Theology: The Doctrine of the Christian Life by John Frame.
Practical: Surprised by Hope and After You Believe, both by N. T. Wright.
Professional: God’s Empowering Presence by Gordon Fee and Dynamics of Spiritual Life by Richard Lovelace.
Historical: Calvin by Bruce Gordon.
My categories can be critiqued, but this is just a snapshot and a snapshot does not always catch things perfectly arrayed. I hope to be able to say something about each of these works as the days progress.
It is safe to say that I do not read enough. However, without the plan I have, I would read far less, and be that much more deprived. I’m grateful for then, the encouragement to set forth a plan.
5 thoughts on “On the Reading Desk: Practice”
Sounds wonderful to me. I am a slow, plodding reader. And without several things in several categories going at once, in little bites, I would never accomplish anything. I’ll have to post my “reading schedule”. Good idea 🙂
A plodder.

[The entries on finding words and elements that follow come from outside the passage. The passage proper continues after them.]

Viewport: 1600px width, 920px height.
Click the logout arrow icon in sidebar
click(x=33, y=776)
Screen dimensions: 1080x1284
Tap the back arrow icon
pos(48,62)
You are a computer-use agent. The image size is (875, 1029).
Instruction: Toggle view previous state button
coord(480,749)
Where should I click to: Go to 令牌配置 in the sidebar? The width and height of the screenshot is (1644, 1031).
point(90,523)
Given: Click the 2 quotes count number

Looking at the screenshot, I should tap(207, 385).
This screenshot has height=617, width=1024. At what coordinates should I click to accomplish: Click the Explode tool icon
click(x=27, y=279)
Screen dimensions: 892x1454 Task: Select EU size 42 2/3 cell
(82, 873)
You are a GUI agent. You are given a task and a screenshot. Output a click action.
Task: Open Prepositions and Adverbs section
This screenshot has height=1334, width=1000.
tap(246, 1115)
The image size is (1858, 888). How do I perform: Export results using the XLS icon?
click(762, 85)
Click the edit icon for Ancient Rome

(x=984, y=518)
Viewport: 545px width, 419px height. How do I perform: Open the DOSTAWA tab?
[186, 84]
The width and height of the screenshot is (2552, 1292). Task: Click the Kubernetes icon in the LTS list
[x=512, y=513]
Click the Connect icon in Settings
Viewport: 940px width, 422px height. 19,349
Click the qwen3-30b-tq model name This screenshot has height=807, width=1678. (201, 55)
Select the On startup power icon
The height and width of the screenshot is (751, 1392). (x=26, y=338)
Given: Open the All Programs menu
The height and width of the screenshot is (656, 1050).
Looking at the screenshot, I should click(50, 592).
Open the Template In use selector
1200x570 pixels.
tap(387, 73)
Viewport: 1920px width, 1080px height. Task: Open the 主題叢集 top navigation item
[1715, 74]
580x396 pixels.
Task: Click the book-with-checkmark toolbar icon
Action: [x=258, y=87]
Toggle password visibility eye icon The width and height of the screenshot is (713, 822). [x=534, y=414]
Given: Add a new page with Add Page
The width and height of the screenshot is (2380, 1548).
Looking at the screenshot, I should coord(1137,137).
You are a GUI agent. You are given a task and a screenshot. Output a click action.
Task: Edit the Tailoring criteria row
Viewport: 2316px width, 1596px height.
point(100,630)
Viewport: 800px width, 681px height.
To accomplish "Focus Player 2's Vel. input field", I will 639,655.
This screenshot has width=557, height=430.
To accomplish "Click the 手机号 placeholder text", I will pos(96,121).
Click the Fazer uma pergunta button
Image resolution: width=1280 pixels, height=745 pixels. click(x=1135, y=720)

That’s me. Thank you, gentle commenter.
After You Believe is so fabulous. I repeatedly return to it. Glad to see it has made your list. You already know how I feel about Olive and Susan.
Staci – if you’ve not read Lovelace, put it on your ‘serious’ list. I highly commend it. After You Believe has received positive reviews from some surprising quarters, and so, though I’ve not started it I’m looking forward to it. And thanks for directing me to Olive!
I’ve not read any Lovelace. It’s on my list. Thanks.
P.S. If you’ve not read Bauer’s latest blog posts about taking her son to Italy and Greece, you should.